Cpp Parser & multibyte chars (bug 274430)

Sun Nov 20 21:18:03 UTC 2011

On 20.11.11 20:39:21, David Nolden wrote:
> The parser uses IndexedString directly, and we have defined that the
> contents of IndexedString should be utf-8 encoded.

Thats good.

> So, to get the encoding right, all we would have to do is:
> 1. Get the ranges right when the contents is utf-8 encoded
> 2. Convert contents which is not utf-8 encoded into utf-8 while reading it
> 
> Both are independent. However, I don't like the idea of using
> ".kateconfig" for configuring the encoding, that seems messy, because
> this file means to configure the editor, and using the information
> more extensively even for closed files feels like an obscure
> side-effect.
> 
> Doing the mapping while highlighting should not be too difficult,
> although would require some work. We would have to read the utf-8
> encoded line, extract the specific set of column-offsets, and apply
> those offsets to the when before creating KTextEditor::Range from
> RangeInRevision. This would need reading the utf-8 specification to
> check how to extract the offsets, however I'm pretty sure that the
> utf-8 specification is easy enough regarding this.

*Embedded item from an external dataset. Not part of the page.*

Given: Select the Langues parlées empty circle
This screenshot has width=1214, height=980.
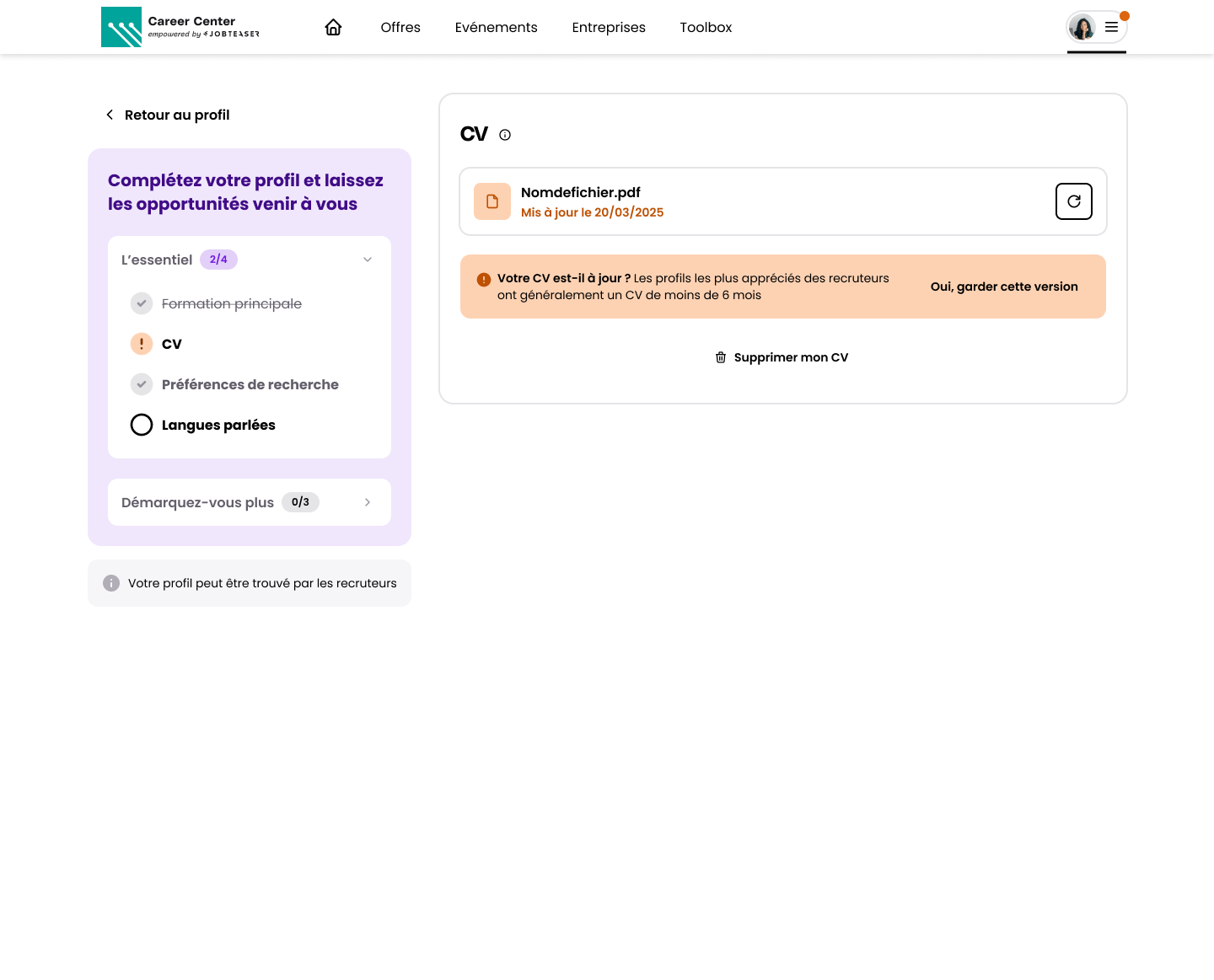Looking at the screenshot, I should [x=142, y=425].
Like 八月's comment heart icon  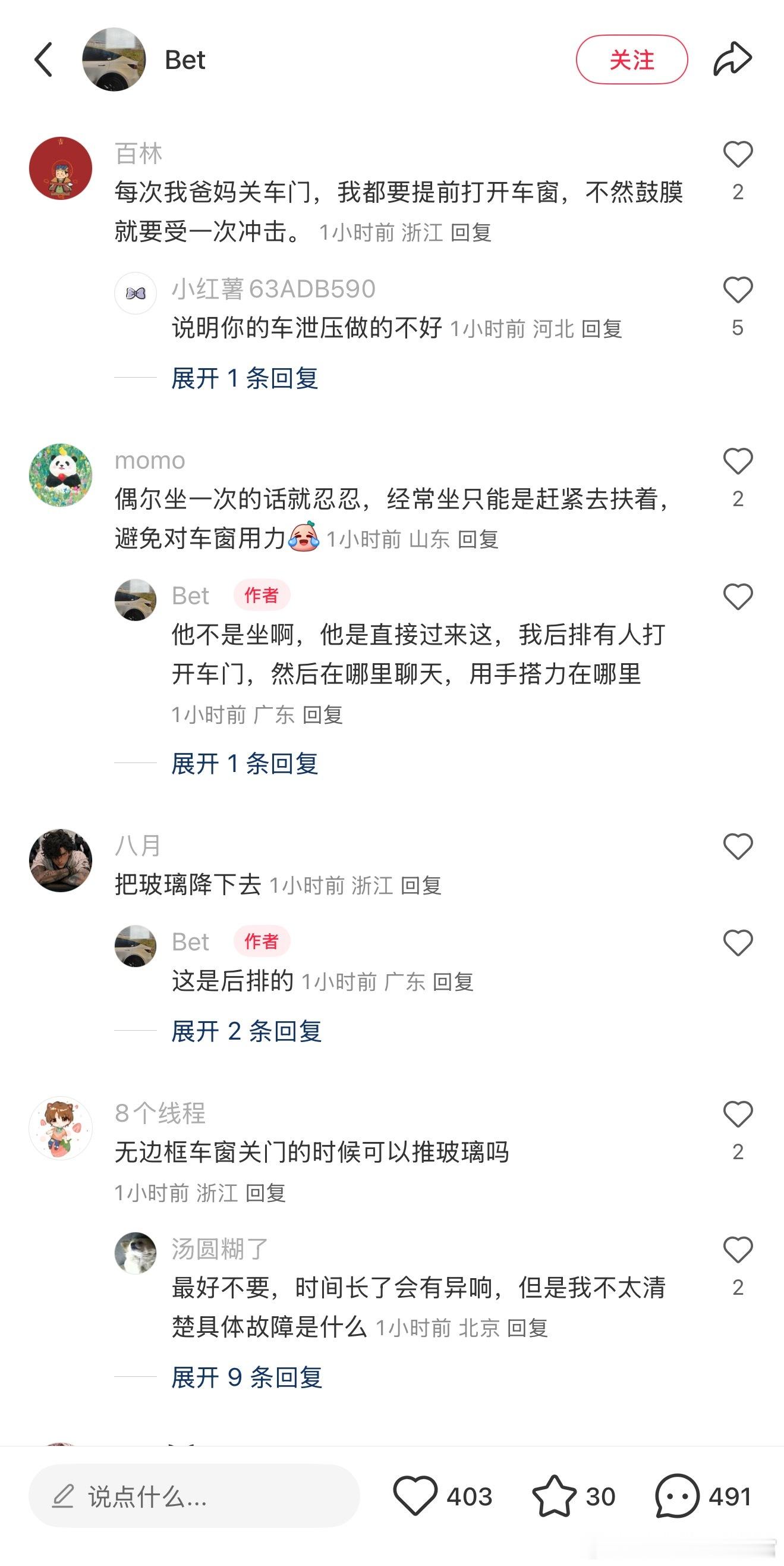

Hmm, if the IndexedString is in utf-8 then all you really need to ensure
is that the positions that are generated for it are character-based and
not byte-based and similarly the lengths. Then there's no conversion
necesary at all since the number of characters should stay the same.

Of course that leaves the task to actually convert from the input file
to utf-8 using the correct encoding. Including taking into account
whatever the user has chosen in kate if the file is opened.